I would take it a step further: the longer these trials go on, and the more evidence presented, the brain’s ability to discern reality falters. I seriously doubt that judges actually understand these sophisticated models. (There is a reason Rucho rejected the efficiency gap.) And I am skeptical that judges can seriously disentangle race and politics when members of minority groups (who all happen to be Democrats) talk about how the maps will impact their racial group. The plaintiffs lawyers are inviting the judges to become politico junkies, statisticians, and racial facilitators. None of these roles are well-suited for life-tenured judges.
Kagan faults the majority for disrespecting Judge Brown:
Today’s order disrespects the work of a District Court that did everything one could ask to carry out its charge…

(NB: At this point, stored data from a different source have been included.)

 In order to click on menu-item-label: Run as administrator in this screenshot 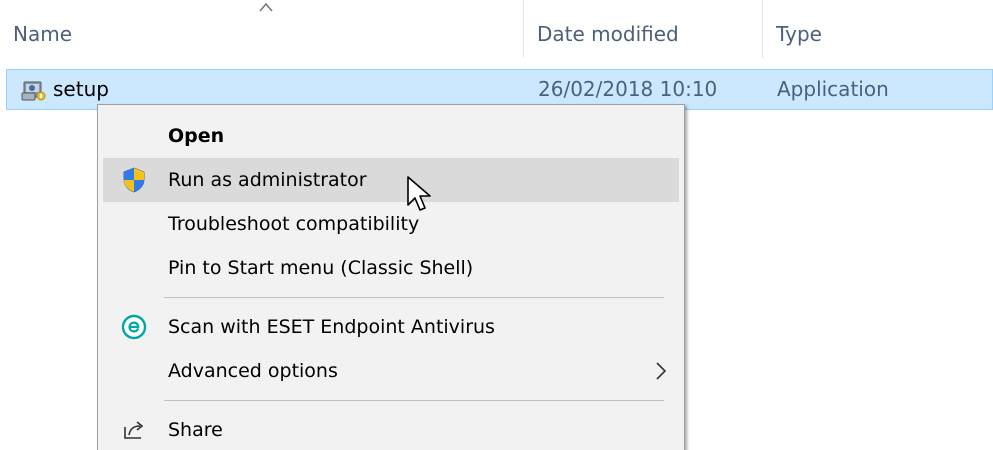, I will do `click(268, 180)`.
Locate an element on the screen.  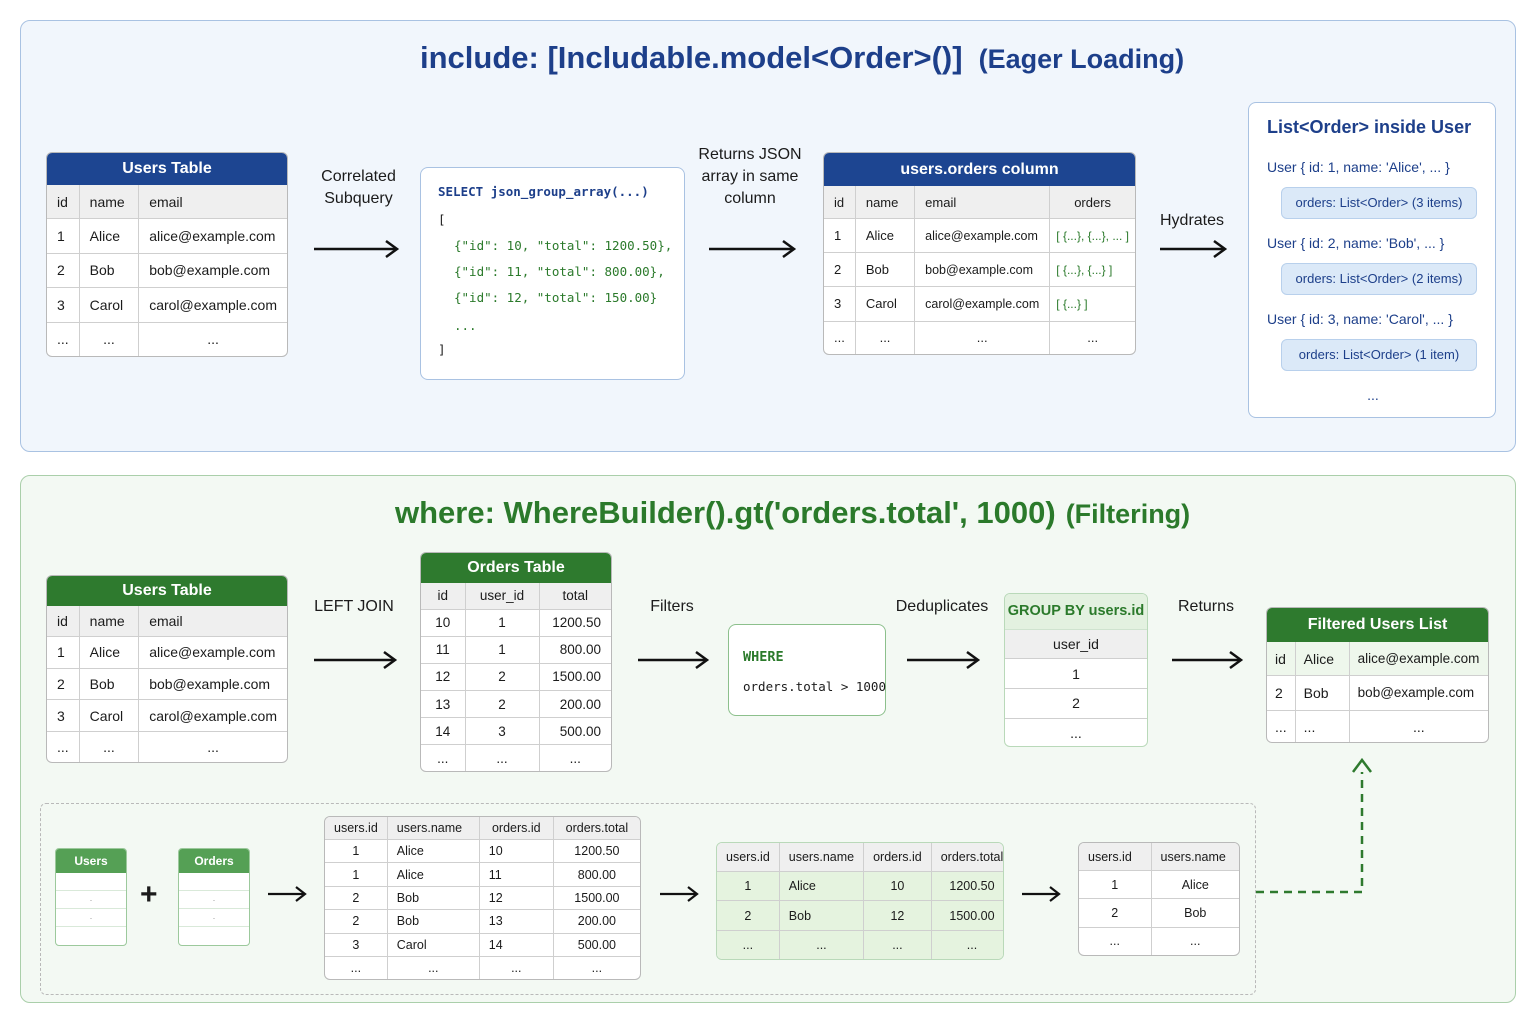
header-cell: user_id is located at coordinates (502, 596).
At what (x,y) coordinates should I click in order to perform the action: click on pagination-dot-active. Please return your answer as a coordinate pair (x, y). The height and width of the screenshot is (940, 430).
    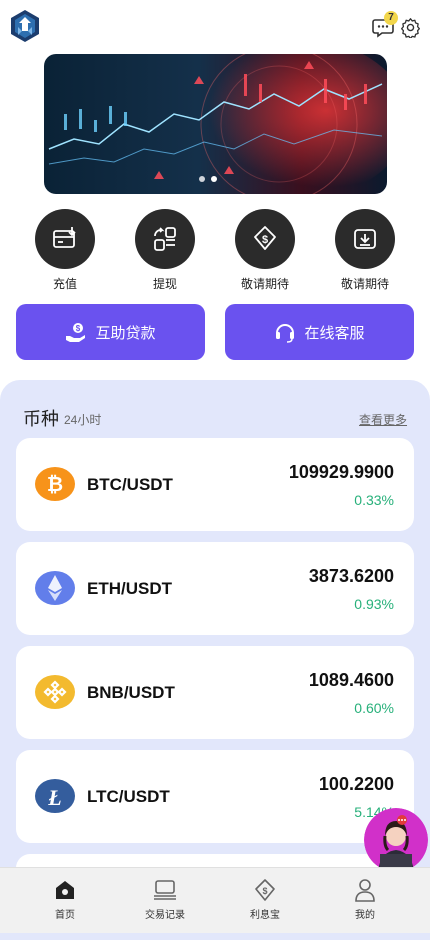
    Looking at the image, I should click on (214, 179).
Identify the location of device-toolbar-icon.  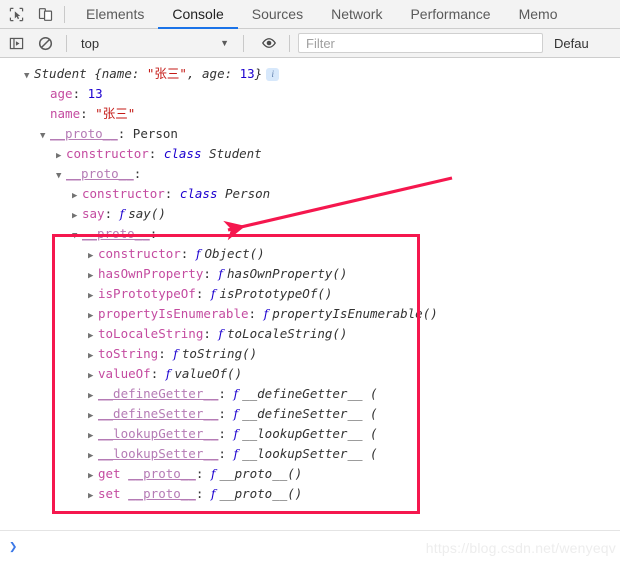
(46, 14).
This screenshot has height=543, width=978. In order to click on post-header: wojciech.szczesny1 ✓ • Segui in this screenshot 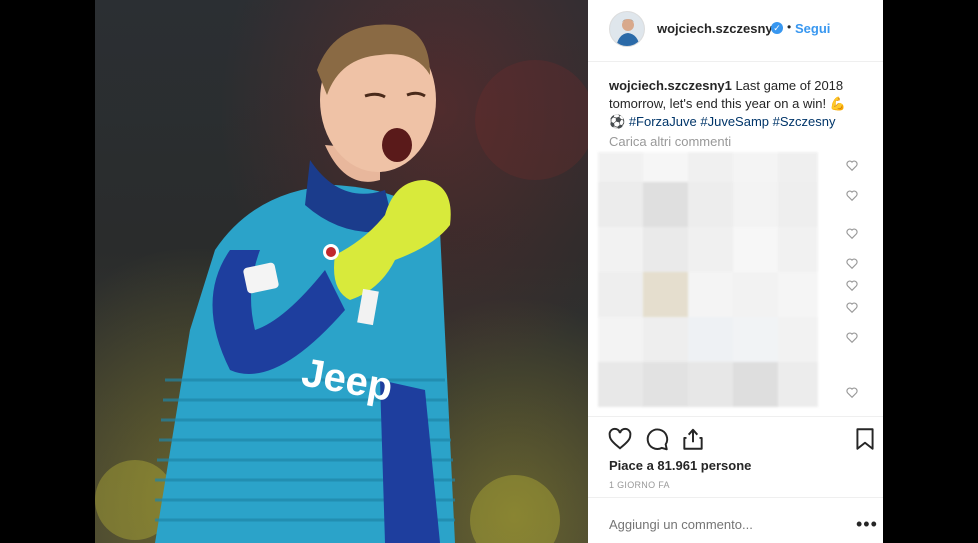, I will do `click(736, 31)`.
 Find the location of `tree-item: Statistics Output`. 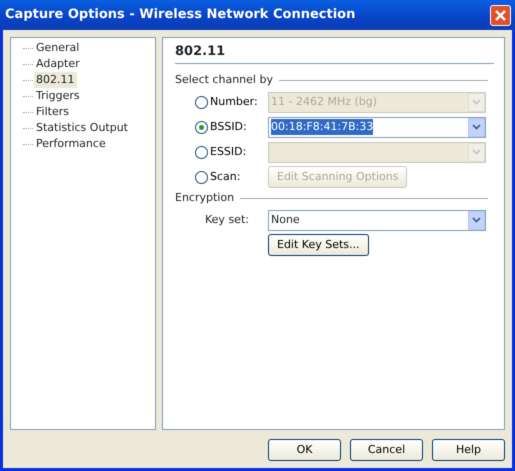

tree-item: Statistics Output is located at coordinates (82, 128).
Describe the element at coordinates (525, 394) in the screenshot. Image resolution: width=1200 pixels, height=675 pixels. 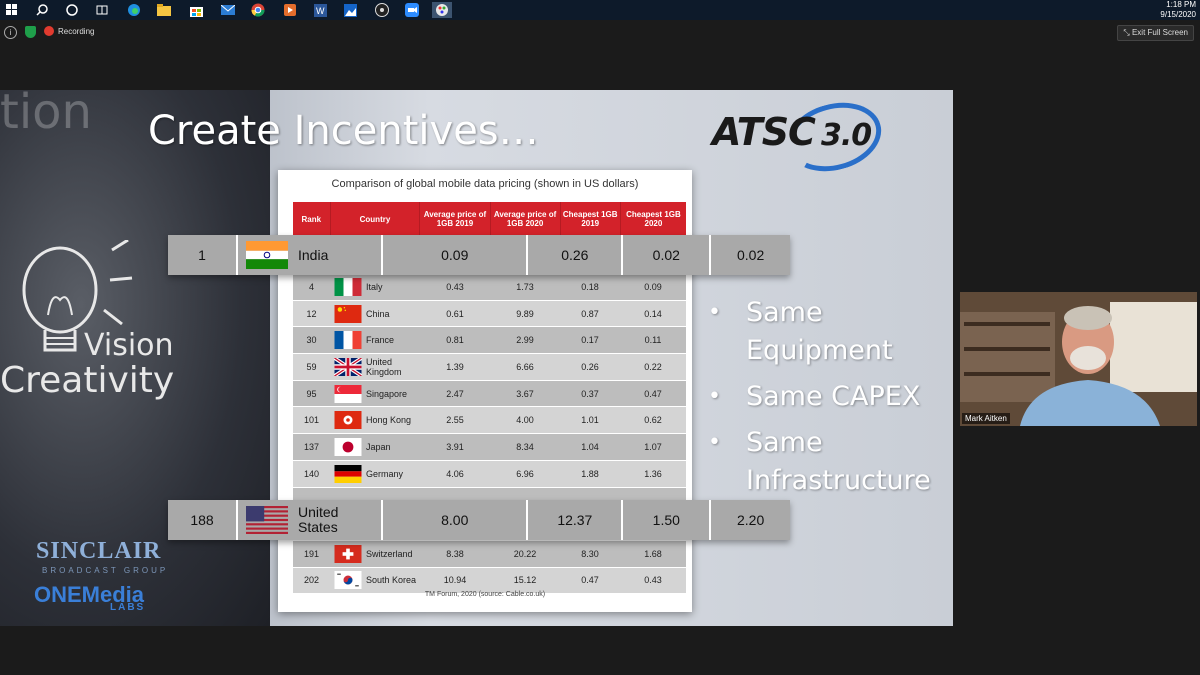
I see `cell-avg-2020: 3.67` at that location.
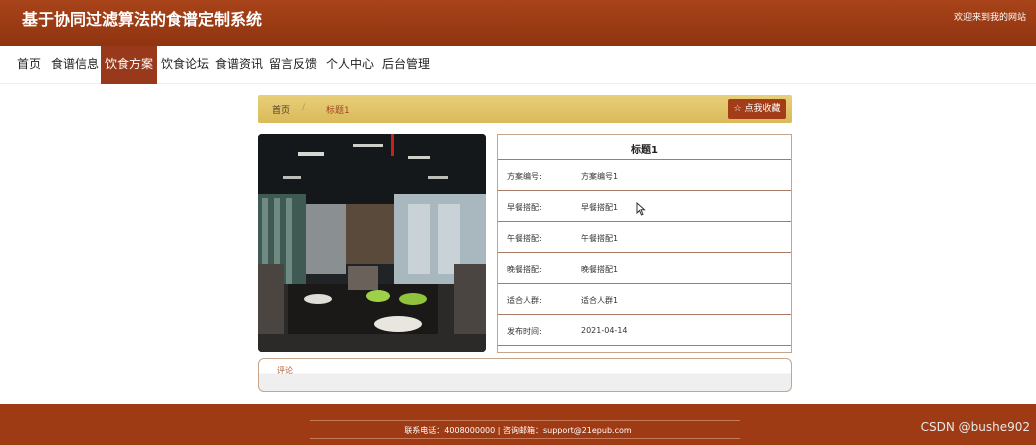 This screenshot has width=1036, height=445. What do you see at coordinates (524, 332) in the screenshot?
I see `detail-label: 发布时间:` at bounding box center [524, 332].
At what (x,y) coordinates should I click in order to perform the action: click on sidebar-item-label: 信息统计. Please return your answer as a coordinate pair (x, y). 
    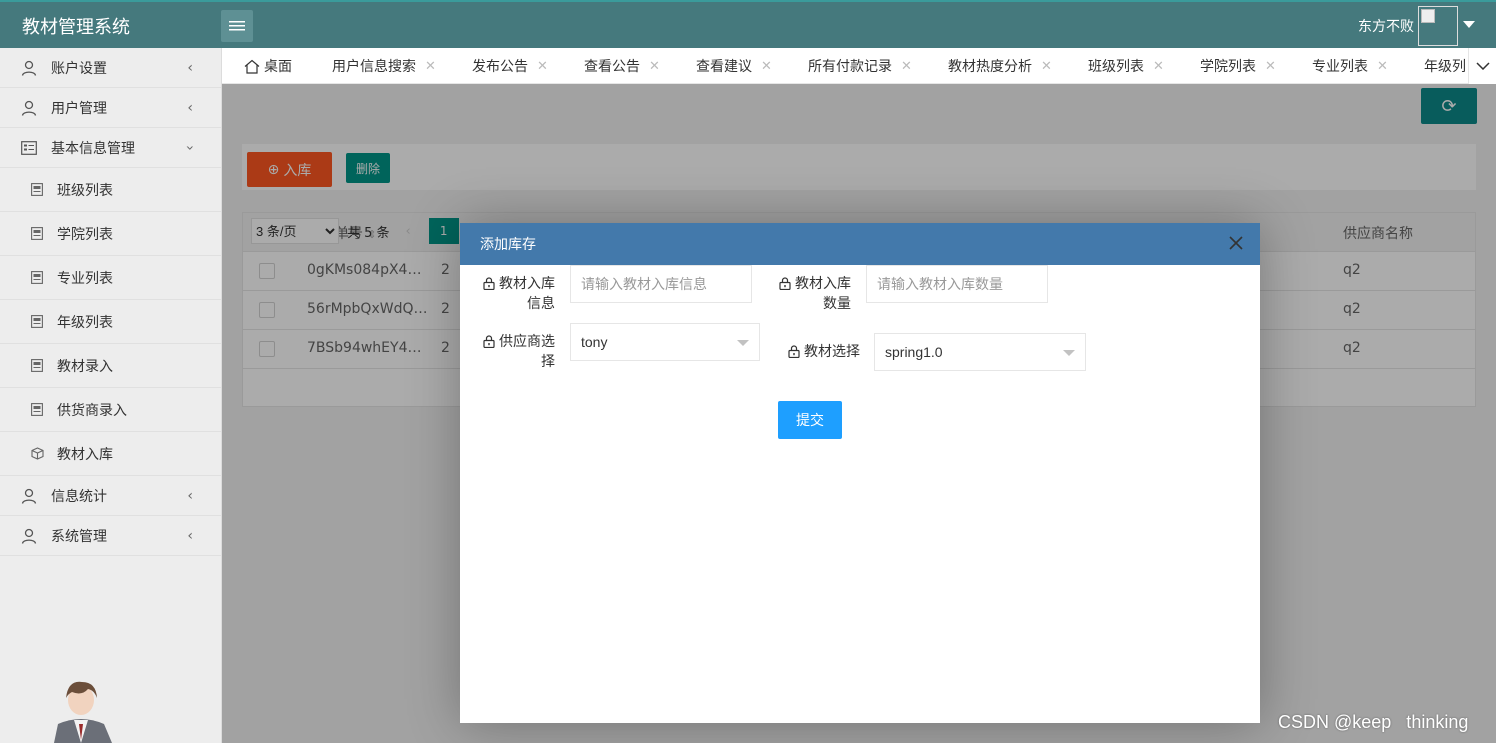
    Looking at the image, I should click on (79, 496).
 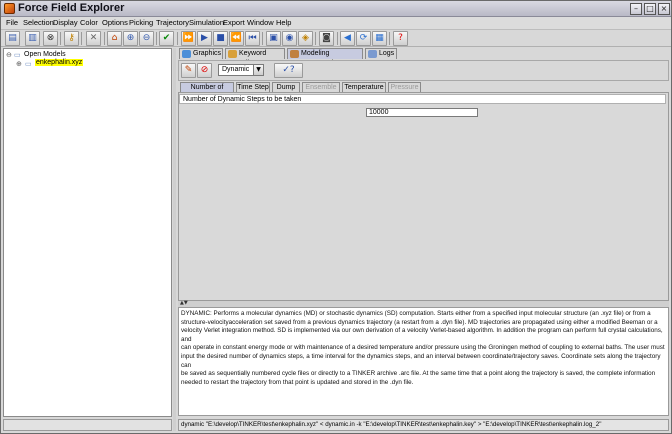 I want to click on subtab-temperature: Temperature, so click(x=364, y=87).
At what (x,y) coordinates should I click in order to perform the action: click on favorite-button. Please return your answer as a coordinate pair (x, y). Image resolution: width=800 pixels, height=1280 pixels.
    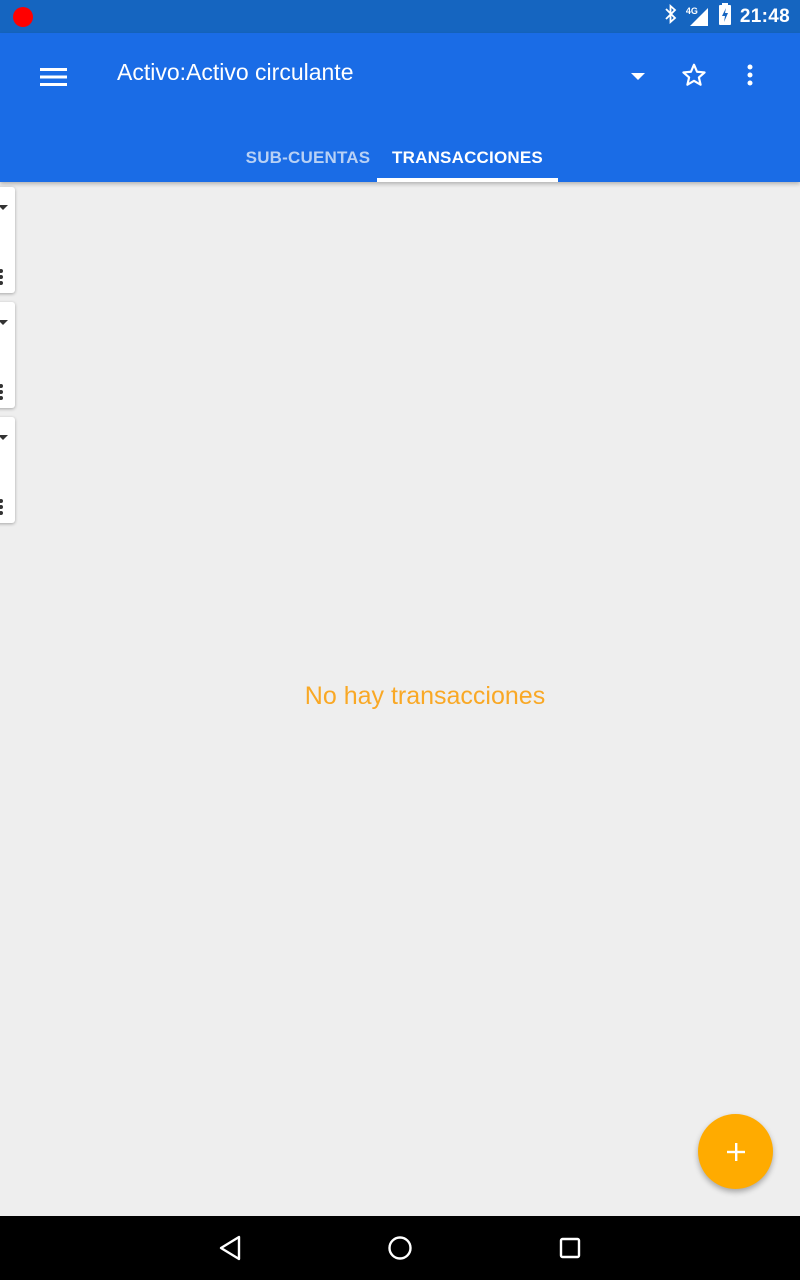
    Looking at the image, I should click on (694, 75).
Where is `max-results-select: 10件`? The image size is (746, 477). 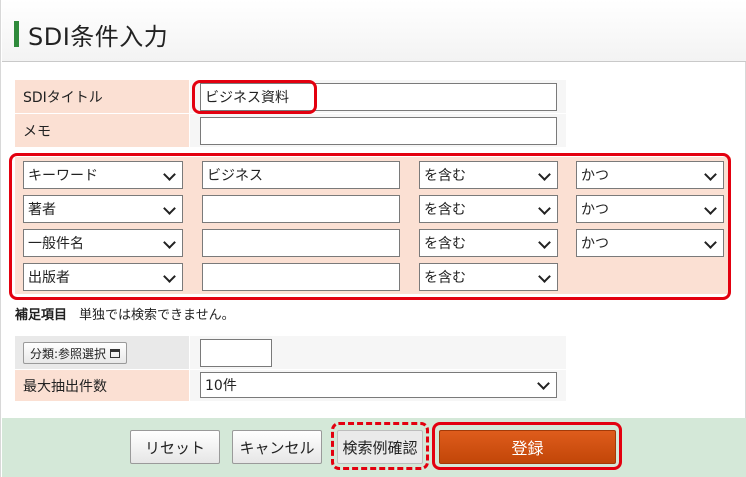
max-results-select: 10件 is located at coordinates (378, 385).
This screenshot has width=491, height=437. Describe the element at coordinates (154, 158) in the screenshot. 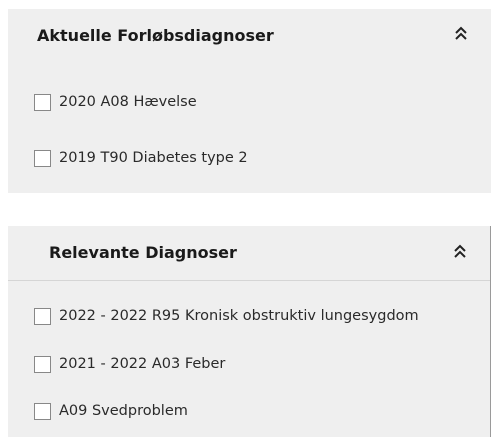

I see `diagnosis-label: 2019 T90 Diabetes type 2` at that location.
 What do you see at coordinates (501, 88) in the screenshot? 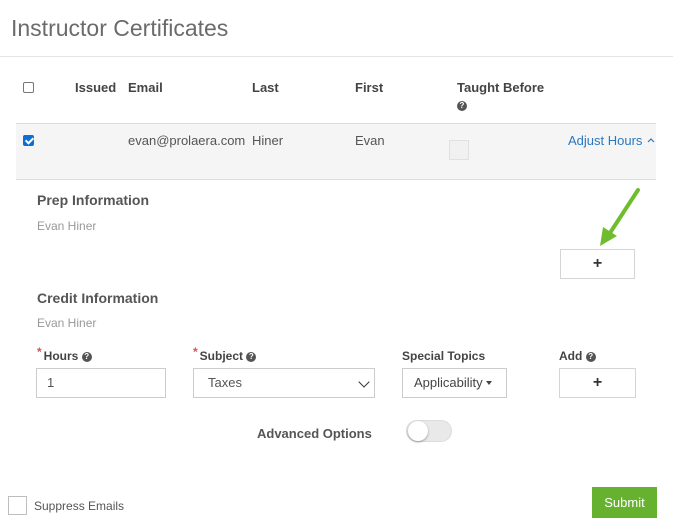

I mean no disrespect to Judge Brown. He was simply deciding a case in a construct that is inherently slanted to the civil rights plaintiffs–this is just another liberal asymmetry in the law. Brown is not alone. There have been a number of other Trump-appointed judges who have been persuaded by these sorts of voting rights claims. Moreover, in the litigation leading up to Skrmetti, three Trump appointees found that transgender laws were unconstitutional–a fact Chase Strangio pointed out in his interview with Ross Douthat.
I draw a different lesson. Callais should tie federal judges to the mast, and get them out of the business of being snookered by race trials. If the Court does not take this path in Callais, it should prepare for a steady stream of similar opinions like Judge Brown’s. The liberal asymmetries should end: California can gerrymander to the left, and Texas can gerrymander to the right.